→ **Screenshot grounding data**
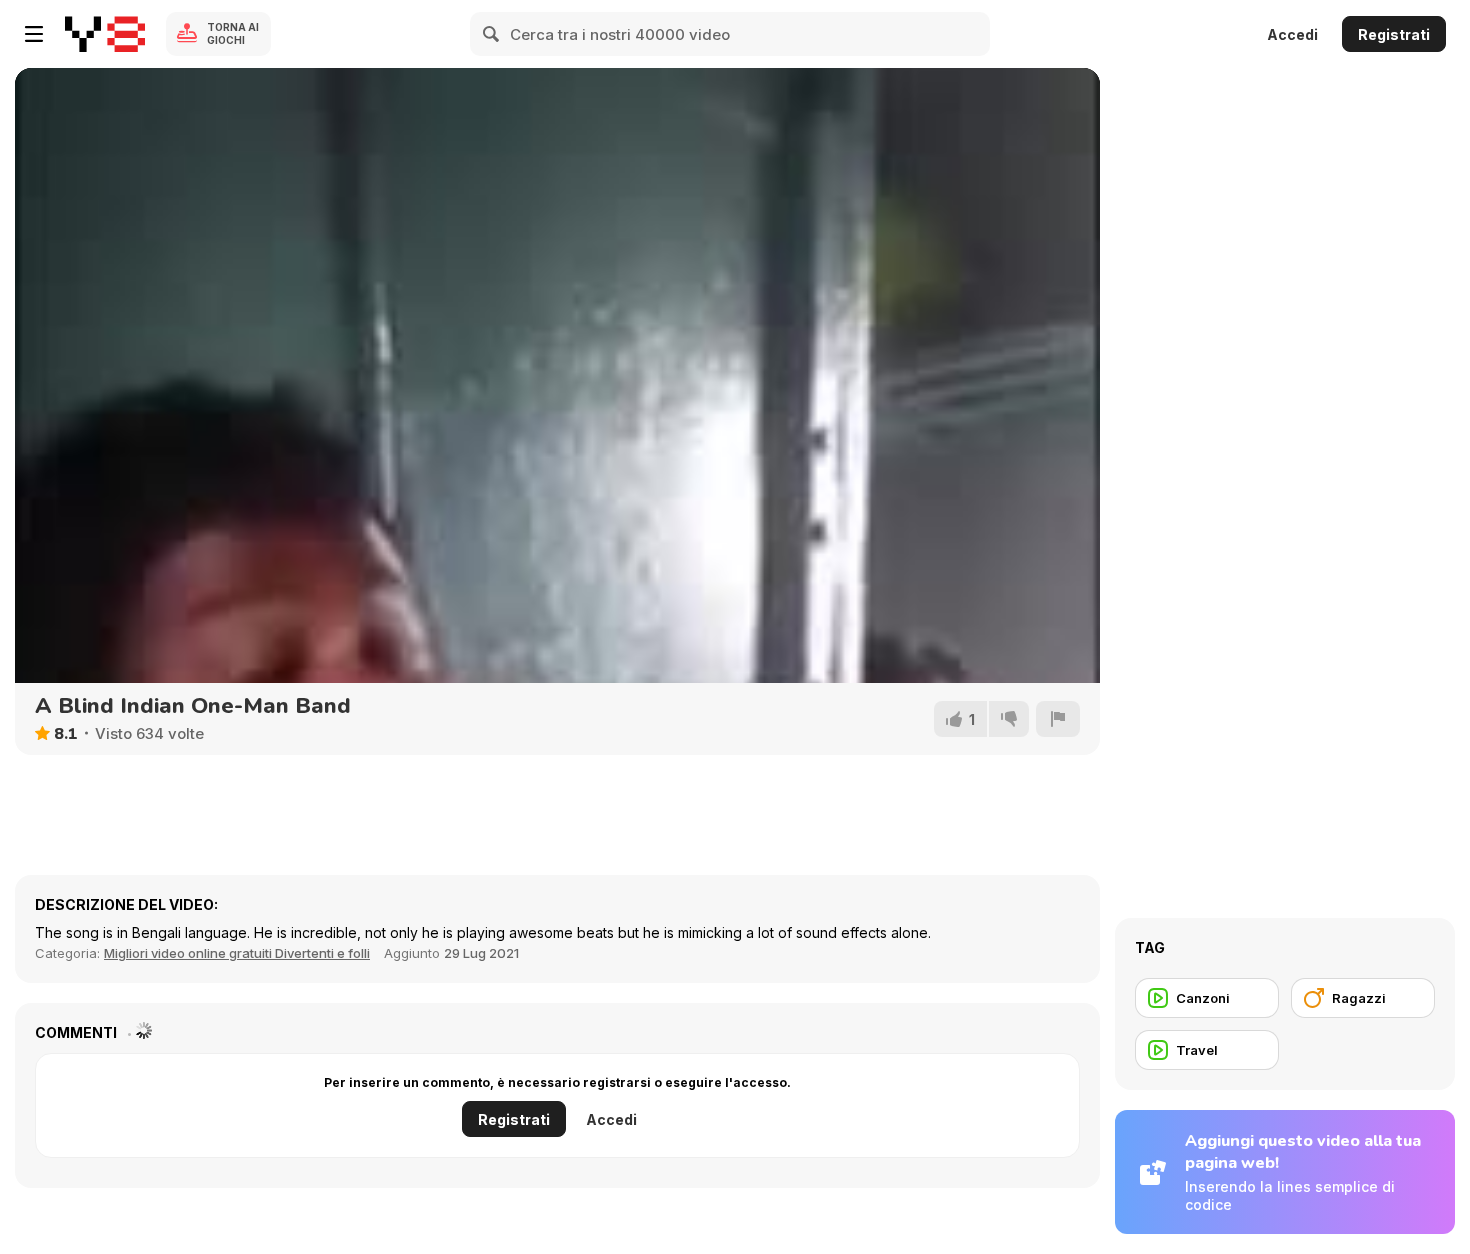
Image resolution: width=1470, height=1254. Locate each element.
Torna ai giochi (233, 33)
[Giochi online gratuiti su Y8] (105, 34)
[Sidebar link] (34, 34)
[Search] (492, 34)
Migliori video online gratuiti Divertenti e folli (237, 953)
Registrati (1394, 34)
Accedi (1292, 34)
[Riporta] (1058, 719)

→ **Exercise objective**
Take the lines above from the one holding "Migliori video online" to the last and output them exactly.

→ **Result of the exercise**
Migliori video online gratuiti Divertenti e folli (237, 953)
Registrati (1394, 34)
Accedi (1292, 34)
[Riporta] (1058, 719)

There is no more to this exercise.